Statistical Analysis
Wet bone density was calculated by dividing wet bone weight by bone volume determined by μCT. Bone weight loss during sequential drying was converted to bone water loss by volume, which was calculated by dividing bone weight loss at each stage by wet bone density for each sample. UTE assessed free water loss during the first four drying stages was correlated with gravimetric measures. UTE assessed bound water loss was correlated with bone water loss during oven-drying. Finally, the following comparisons were made for all 14 bone samples: (1) μCT porosity and UTE assessed free water loss with gravimetric bone water loss during air-drying; (2) UTE assessed bound water loss with gravimetric bone water loss during oven-drying; (3) total bone water determined by 3D UTE with the gravimetric method. Spearman correlation was used, and its significance assessed. A P value of less than 0.01 was considered statistically significant.
Results
Figure 2 shows selected UTE images of a bovine sample with progressively increasing TEs ranging from 8 μs to 6 ms. A SNR (~68) and in-plane spatial resolution (0.3×0.3 mm2) was achieved in under 41 seconds scan time. Single-component fitting of the UTE T2* decay curve from an ROI drawn in central bovine bone shows a short T2* of 0.42 ± 0.02 ms. However, there is systematic residual signal with errors up to 5% around TE of 2 ms, suggesting the existence of another water component with a longer T2*. Bi-component fitting shows two distinct components one with a short T2* of 0.29 ms and the other with a long T2* of 2.81 ms. The short T2* component accounts for 88.6% of the total UTE MR signal decay, and the long T2* component accounts for the other 11.4% signal decay. The residual signal is less than 0.3%, showing that the bi-component model accounts well for the UTE T2* decay behavior.

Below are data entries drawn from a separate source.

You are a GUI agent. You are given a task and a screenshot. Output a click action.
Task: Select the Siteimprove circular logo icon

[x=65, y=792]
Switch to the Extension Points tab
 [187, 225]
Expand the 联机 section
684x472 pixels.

Figure 3 shows UTE images and bi-component analysis of a wet bovine bone, 30 minutes and three days after air-drying, respectively. The signal levels remained high at both of these times, suggesting that bound water contributes significantly to the UTE signal. Following three days of air-drying, only a single short T2* component remained, suggesting that only bound water was left.

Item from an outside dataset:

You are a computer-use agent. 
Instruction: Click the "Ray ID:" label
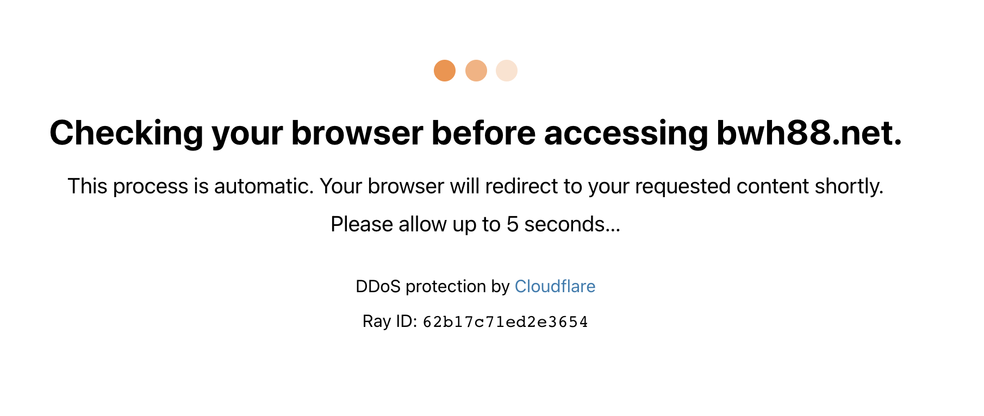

Figure 4 shows the correlation between UTE assessed free water loss and gravimetric bone water loss during air-drying. There was a high correlation (R = 0.91; P < 0.0001) between these two measures, suggesting that UTE bi-component analysis together with 3D UTE bone water measurements reliably estimate free water in bovine samples. The UTE assessed free water was consistently lower than gravimetric measures of bone water loss during air-drying. Figure 5 shows the correlation between UTE assessed bound water loss and gravimetric bone water loss during oven-drying. There was a significant correlation (R = 0.69; P < 0.01) between these two measures. The UTE assessed bound water was consistently lower than gravimetric measures of bone water loss during oven-drying.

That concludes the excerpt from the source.